ASSIGNED TASK ::
Within the data below, how many lines contain "chevron"? Reply with the number only.

====== MATERIAL PROVIDED ======

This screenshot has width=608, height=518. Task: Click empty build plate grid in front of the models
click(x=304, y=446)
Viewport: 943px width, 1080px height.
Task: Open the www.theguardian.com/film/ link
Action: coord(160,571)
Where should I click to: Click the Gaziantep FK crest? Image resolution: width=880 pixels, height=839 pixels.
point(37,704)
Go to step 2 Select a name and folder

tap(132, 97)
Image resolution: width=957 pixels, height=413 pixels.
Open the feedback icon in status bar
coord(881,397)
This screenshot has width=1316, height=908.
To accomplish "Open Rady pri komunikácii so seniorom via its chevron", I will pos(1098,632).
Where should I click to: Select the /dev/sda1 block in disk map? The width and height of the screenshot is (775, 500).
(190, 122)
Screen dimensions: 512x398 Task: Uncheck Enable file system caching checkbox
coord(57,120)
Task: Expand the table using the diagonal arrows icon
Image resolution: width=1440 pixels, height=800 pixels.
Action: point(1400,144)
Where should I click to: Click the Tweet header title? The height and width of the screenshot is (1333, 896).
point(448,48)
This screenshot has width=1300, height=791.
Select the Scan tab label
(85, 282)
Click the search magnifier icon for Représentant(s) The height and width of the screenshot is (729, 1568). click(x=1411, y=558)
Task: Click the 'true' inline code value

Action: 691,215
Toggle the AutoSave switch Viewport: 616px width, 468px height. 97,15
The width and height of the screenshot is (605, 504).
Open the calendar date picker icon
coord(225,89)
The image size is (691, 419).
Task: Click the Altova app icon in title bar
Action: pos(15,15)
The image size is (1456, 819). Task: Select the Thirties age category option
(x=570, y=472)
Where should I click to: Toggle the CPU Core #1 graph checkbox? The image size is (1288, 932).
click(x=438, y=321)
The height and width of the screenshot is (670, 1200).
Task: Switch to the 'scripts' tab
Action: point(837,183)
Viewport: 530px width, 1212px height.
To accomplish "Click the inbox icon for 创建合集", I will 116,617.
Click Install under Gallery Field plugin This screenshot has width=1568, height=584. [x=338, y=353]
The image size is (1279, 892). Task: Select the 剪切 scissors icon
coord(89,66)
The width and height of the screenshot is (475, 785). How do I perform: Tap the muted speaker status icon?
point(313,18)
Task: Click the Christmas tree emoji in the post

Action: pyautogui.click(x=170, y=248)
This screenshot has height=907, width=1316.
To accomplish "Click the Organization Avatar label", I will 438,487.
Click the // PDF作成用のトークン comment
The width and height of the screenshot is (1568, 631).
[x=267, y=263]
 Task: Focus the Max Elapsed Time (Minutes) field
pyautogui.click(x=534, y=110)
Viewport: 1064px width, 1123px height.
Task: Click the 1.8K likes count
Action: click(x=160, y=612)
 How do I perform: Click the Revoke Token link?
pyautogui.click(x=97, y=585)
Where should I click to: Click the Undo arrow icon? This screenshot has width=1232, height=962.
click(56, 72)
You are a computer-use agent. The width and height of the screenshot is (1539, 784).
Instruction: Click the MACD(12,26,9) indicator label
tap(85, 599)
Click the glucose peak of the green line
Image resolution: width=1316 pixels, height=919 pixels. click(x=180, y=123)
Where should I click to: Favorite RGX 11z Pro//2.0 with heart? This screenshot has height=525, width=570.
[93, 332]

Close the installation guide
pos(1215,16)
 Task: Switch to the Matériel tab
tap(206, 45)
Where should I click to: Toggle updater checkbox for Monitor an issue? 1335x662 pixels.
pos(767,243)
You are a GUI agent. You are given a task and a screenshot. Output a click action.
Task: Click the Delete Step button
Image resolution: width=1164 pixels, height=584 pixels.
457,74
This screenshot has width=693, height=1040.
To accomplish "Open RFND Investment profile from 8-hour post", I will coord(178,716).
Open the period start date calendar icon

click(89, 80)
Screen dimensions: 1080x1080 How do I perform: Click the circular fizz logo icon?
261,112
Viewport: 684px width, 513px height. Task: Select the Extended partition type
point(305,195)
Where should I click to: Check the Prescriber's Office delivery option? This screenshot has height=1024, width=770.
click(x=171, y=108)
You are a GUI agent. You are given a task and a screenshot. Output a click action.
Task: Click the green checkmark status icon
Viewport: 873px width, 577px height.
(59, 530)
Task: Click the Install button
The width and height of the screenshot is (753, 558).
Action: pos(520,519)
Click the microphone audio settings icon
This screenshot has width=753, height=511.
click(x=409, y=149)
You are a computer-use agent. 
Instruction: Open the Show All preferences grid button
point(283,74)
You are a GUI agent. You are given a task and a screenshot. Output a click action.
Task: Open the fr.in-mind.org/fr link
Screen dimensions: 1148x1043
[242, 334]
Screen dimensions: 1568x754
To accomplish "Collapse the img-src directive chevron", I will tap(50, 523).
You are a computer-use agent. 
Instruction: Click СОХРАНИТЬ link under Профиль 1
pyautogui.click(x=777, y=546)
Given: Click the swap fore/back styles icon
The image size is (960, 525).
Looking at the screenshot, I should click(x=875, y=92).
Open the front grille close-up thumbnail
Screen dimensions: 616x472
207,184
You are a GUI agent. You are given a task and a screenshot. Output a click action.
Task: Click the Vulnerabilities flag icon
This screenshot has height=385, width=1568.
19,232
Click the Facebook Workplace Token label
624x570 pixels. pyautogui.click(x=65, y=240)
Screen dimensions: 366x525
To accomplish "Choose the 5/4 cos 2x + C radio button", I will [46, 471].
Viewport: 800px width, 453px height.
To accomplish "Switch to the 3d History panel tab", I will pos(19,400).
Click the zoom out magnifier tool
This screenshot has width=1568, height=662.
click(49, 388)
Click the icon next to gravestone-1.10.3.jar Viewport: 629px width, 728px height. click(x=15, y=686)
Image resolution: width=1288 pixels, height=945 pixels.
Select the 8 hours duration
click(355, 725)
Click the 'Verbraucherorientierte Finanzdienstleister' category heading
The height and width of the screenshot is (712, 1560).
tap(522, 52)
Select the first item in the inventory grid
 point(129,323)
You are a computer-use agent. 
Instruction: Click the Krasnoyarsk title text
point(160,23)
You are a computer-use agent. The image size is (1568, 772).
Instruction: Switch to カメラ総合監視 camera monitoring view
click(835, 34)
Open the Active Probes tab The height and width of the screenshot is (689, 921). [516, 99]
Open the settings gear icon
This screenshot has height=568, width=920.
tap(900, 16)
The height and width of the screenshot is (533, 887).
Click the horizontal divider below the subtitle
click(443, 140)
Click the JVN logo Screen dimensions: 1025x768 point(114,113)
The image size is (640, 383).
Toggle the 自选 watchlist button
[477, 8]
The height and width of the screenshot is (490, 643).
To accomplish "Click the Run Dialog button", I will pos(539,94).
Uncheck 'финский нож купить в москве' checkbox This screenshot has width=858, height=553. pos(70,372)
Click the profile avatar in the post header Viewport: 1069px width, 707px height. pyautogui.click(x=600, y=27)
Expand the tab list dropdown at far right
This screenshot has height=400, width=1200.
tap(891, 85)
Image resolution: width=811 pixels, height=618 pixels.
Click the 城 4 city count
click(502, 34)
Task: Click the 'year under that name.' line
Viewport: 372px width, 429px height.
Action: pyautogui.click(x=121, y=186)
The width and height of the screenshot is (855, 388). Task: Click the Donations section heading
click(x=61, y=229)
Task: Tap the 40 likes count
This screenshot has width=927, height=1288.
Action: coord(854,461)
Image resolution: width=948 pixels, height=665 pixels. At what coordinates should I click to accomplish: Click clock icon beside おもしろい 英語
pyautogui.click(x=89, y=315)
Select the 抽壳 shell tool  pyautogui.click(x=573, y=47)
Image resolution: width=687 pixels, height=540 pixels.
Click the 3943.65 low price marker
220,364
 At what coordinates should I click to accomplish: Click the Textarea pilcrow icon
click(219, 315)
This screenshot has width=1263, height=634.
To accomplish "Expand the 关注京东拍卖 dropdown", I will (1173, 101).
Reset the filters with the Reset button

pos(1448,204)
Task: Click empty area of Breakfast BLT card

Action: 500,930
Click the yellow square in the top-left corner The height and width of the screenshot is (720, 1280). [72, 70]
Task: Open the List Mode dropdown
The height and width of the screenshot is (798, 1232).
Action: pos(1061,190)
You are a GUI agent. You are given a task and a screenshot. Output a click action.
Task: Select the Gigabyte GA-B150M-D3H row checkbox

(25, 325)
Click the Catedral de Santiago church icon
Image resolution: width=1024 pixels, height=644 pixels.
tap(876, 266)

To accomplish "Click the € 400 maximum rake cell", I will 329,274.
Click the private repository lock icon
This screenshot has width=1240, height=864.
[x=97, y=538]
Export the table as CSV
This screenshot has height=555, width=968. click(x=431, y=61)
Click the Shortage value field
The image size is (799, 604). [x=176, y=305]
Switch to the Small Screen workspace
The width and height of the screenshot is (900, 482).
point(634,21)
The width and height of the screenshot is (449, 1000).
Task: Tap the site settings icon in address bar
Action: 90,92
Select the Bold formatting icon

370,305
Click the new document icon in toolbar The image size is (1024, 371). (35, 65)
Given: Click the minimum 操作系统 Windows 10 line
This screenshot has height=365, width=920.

======

WRITTEN RESPONSE ::
2